The Book of the Week is “The Antidote” by Barry Werth, published in 2014. This suspenseful saga is about the public drug company, Vertex.
Vertex has created the core substances in drugs that treat niche diseases, such as hepatitis C and cystic fibrosis. It has partnered with various other drug companies to use their resources.
Unconventionally, in the 1990′s, Vertex’s employees were organized into teams working on protein targets rather than those working on different diseases. The company’s teams were demoralized when they failed month after month to come up with a successful molecule.
The cost of American drugs is so high not just because the drugmakers are greedy, but because their employees feel entitled to a large reward for creating an effective product that does minimal harm to patients.
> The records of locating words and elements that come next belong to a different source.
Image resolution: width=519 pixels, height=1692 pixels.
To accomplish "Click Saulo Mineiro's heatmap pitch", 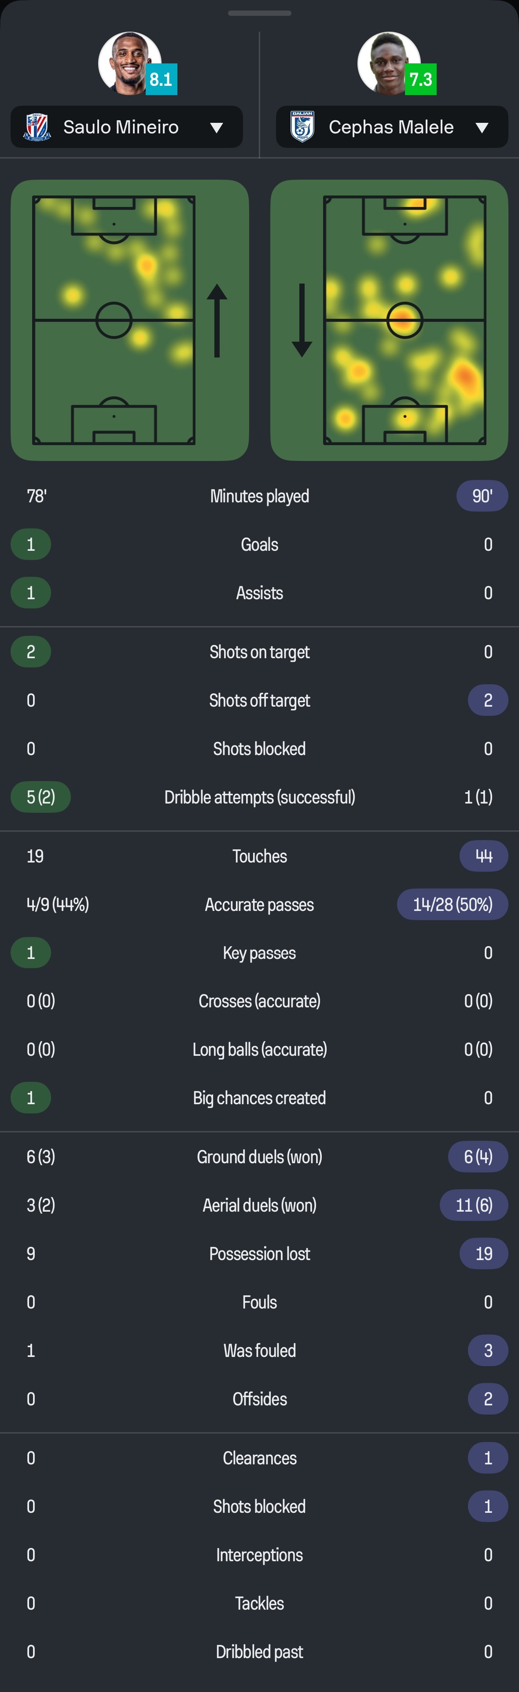I will point(114,320).
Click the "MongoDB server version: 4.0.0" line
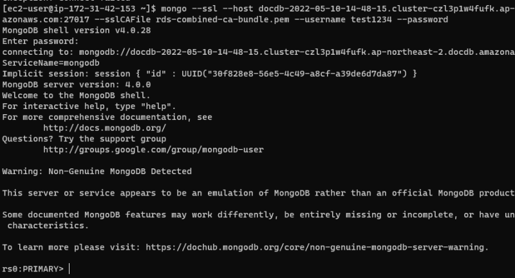The height and width of the screenshot is (278, 515). [76, 84]
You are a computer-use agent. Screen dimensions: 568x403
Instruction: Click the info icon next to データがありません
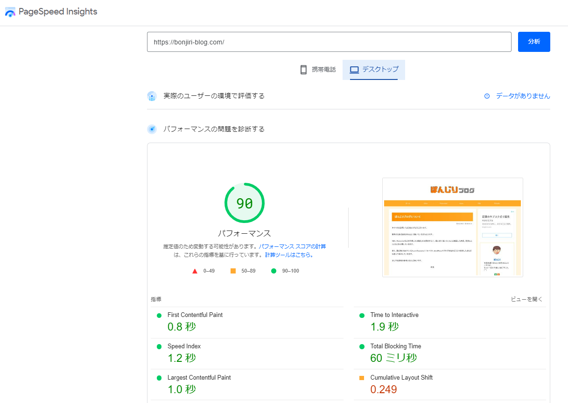[486, 96]
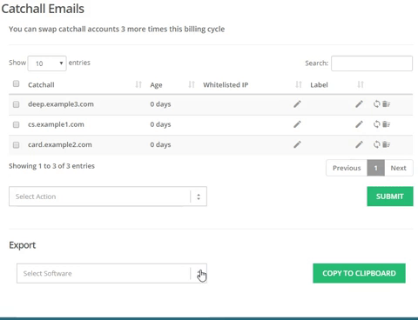Edit label pencil for deep.example3.com

pyautogui.click(x=359, y=104)
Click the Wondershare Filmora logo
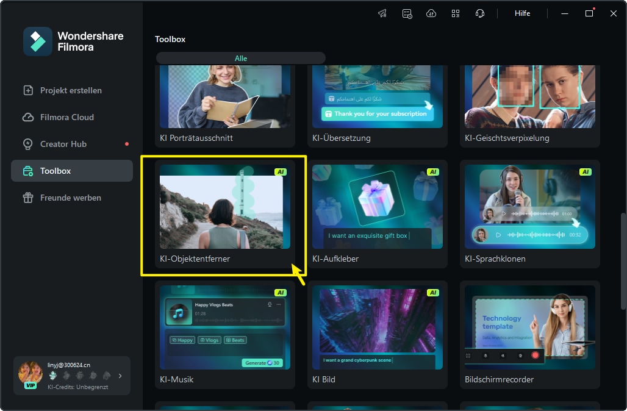This screenshot has width=627, height=411. [38, 41]
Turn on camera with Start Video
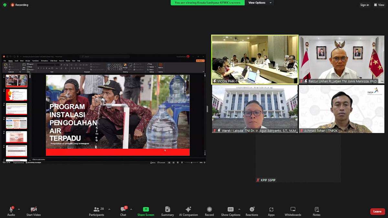Viewport: 388px width, 218px height. pos(34,211)
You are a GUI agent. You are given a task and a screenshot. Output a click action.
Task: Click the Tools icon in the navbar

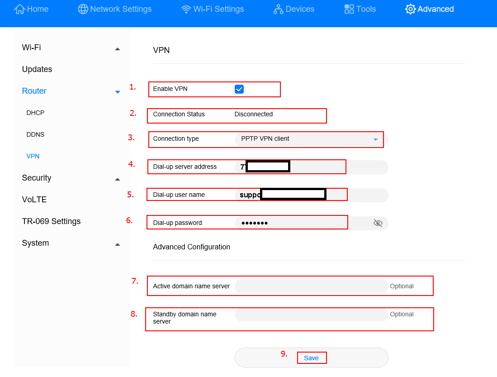coord(348,9)
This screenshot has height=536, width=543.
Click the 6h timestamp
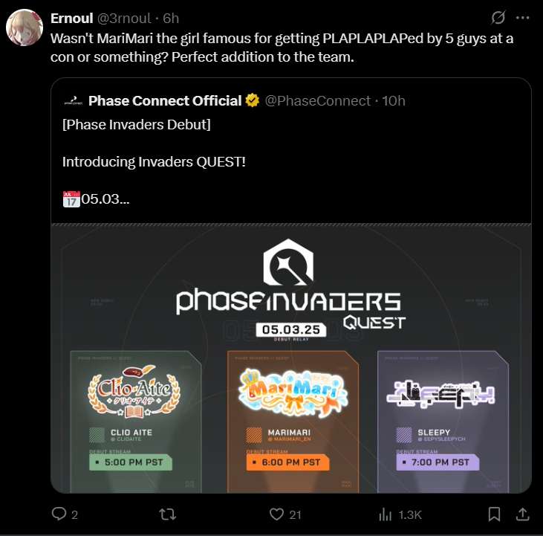(x=171, y=19)
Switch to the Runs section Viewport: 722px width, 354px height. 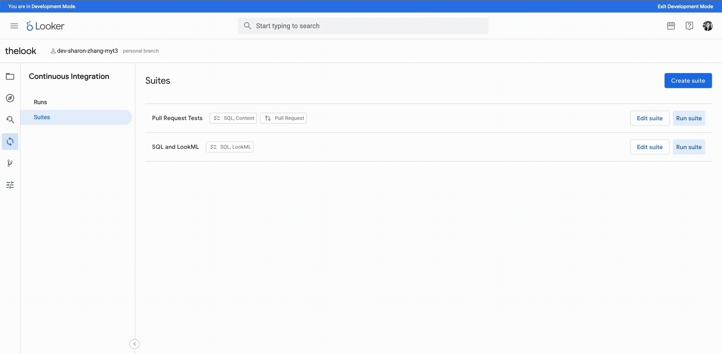[x=41, y=102]
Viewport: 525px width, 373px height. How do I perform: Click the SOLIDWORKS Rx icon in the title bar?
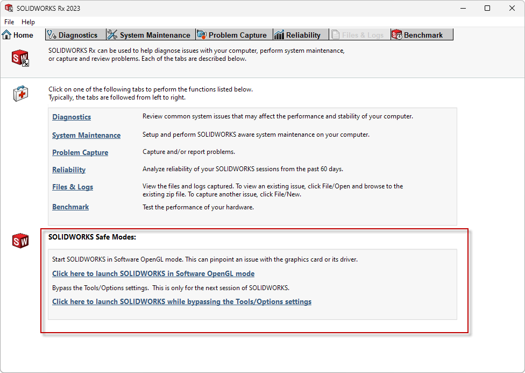coord(9,8)
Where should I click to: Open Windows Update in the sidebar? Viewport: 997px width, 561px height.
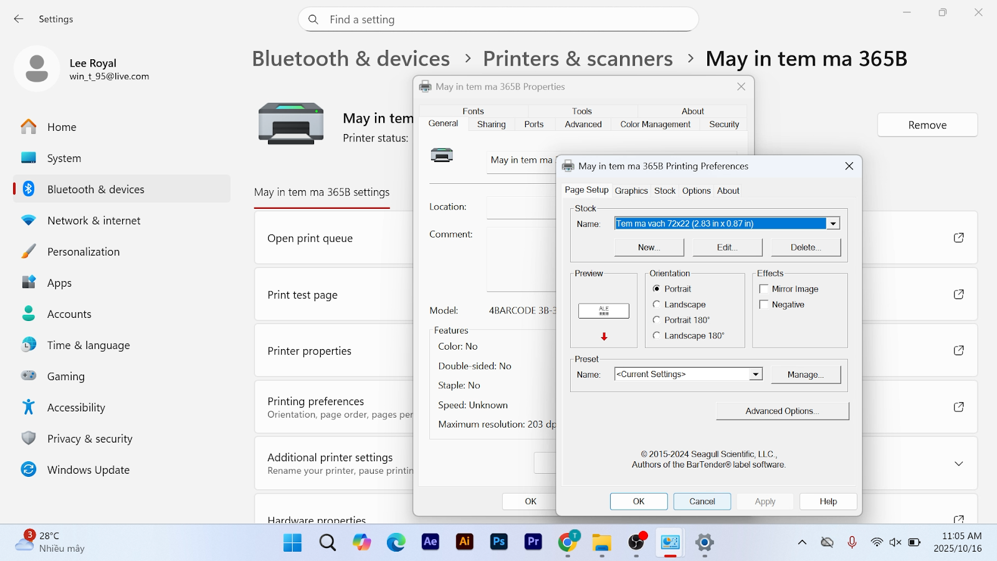click(x=88, y=470)
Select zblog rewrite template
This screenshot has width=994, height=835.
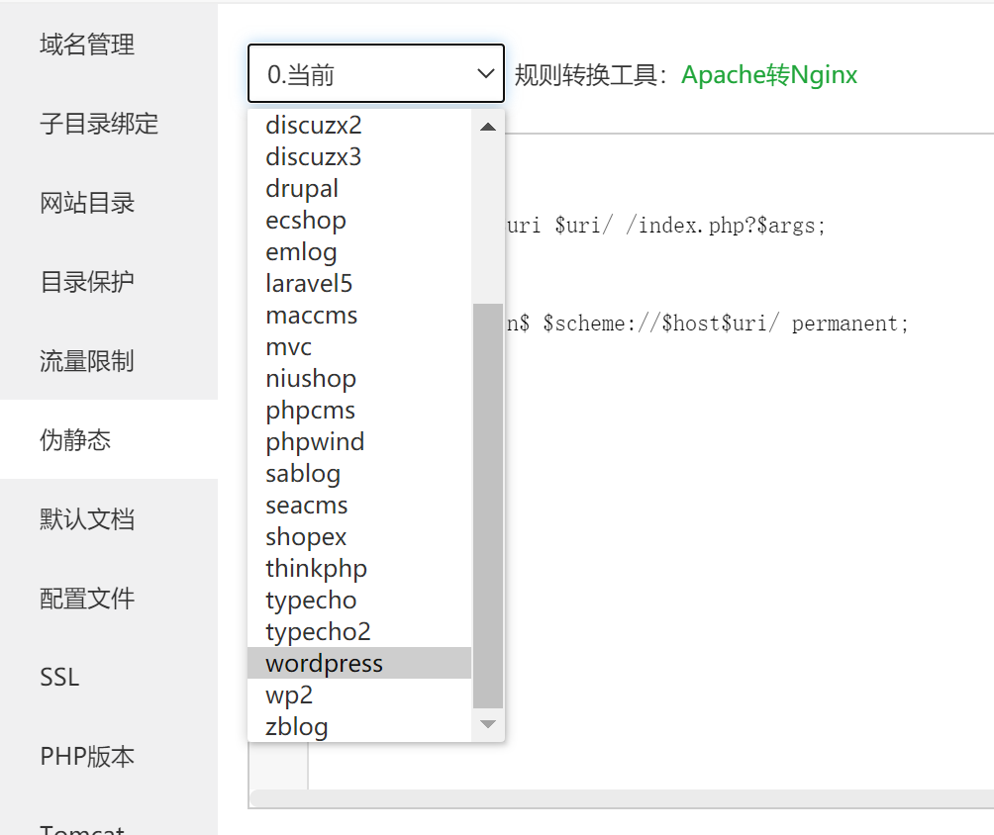point(296,727)
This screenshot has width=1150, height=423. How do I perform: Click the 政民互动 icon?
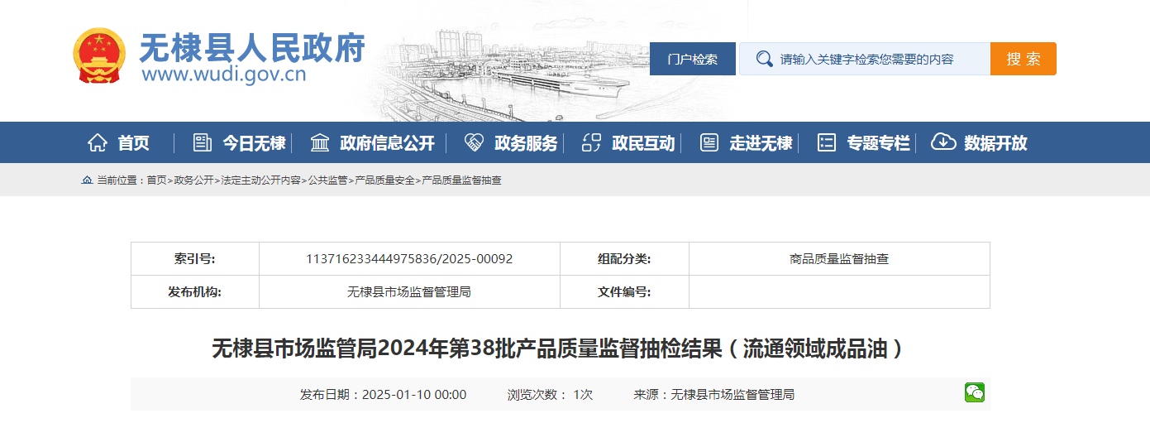point(592,142)
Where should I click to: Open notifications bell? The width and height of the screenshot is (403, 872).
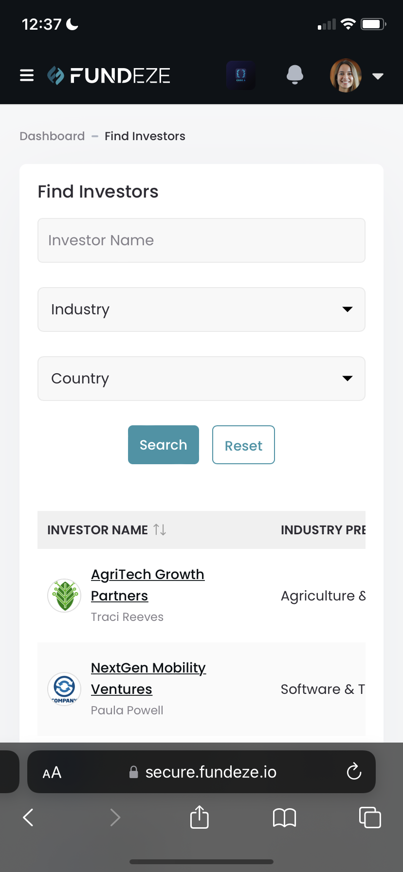[x=294, y=75]
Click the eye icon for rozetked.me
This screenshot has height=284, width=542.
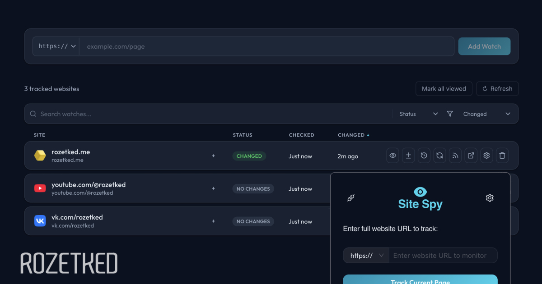(393, 156)
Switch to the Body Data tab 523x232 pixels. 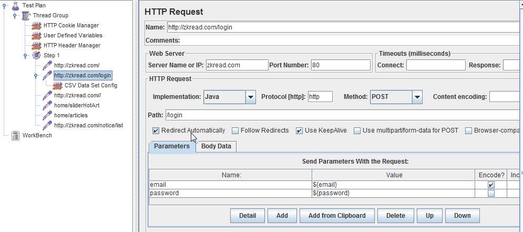click(x=216, y=146)
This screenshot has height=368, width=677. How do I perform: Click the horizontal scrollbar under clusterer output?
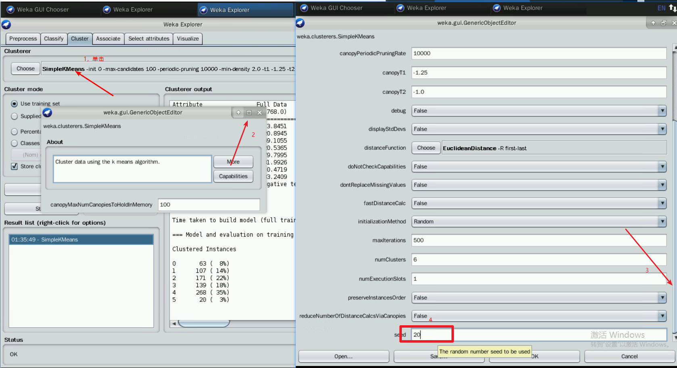coord(204,324)

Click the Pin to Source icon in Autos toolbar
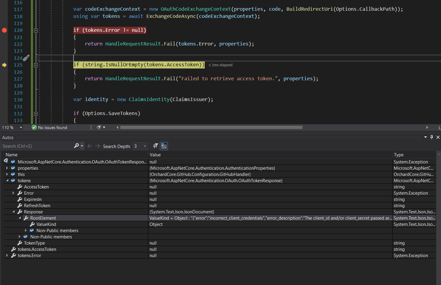(155, 146)
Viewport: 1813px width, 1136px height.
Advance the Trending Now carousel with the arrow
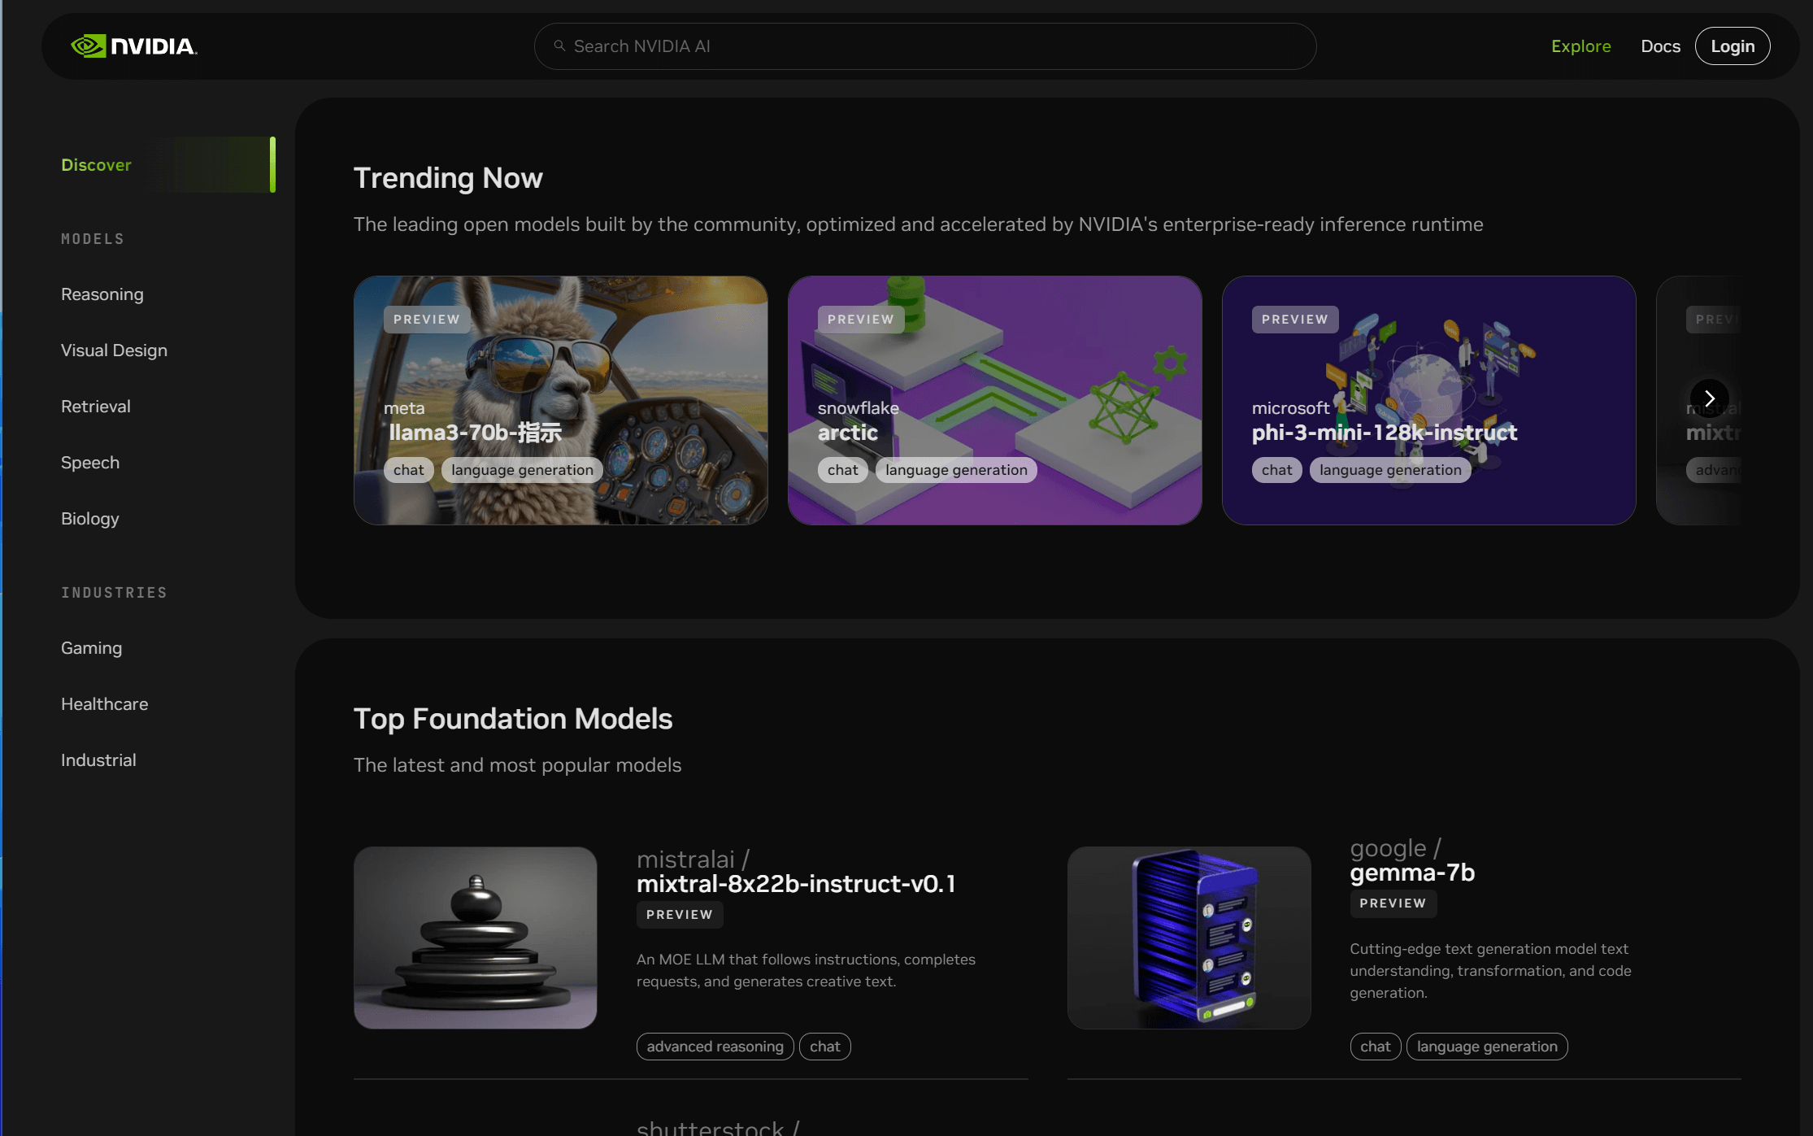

They take tremendous risks– acquire pricey, extensive educations in organic chemistry and such, working long daily hours, suffer loads of stress from dealing with grant applications, patent disputes, licensing issues, doctor-insurer issues, undergoing the rigorous process of seeking FDA approval after laboring months or years on a drug substance– possibly applying for approval at the same time as another company with a competing product, and face the possibility of being laid off anytime. This is why life-saving, life-prolonging medicines are astronomically expensive. However, the drugs would not exist, but for the necessary evil of a greed machine that raises the funds to pay the price of creating them.
Vertex posted a “profit” of more than $2 million in the fourth quarter of 1993, even though it had yet to sell even one pill. Its financial arrangements with its partners allowed it to claim that its income exceeded its expenses. By the end of the 1990′s, however, there were still no actual drugs produced, and the company was likely many years and hundreds of millions of dollars from the market. It was thus a likely takeover target. Some of Vertex’s scientists and lawyers became avid day-traders of the company’s stock in the autumn of 2000, after a deal with Novartis.
Trading rumors fly all the time, and one influential analyst at a big-name investment bank might downgrade a drug company’s stock, causing a selloff. In the early 2000′s, there was an SEC accusation of insider trading against Vertex’s house counsel. Ironically, it is common practice for panel members of the FDA to receive financial support in research-funding from many pharmaceutical companies.
Those companies that are public must answer to Wall Street. Unsurprisingly, at numerous medical conferences, their executives spout cliches such as “…We believe it’s a matter of time before we break this disease wide open and make a really big difference for a lot of people.”
Read the book to learn about actions Vertex took in research, development and finance in order to stay in business twenty years while accumulating losses of more than $1.5 billion; the causes of its high turnover of executives; how it became more geared toward finding commercial applications with its research results, and how it had fared product-wise and financially by autumn 2013.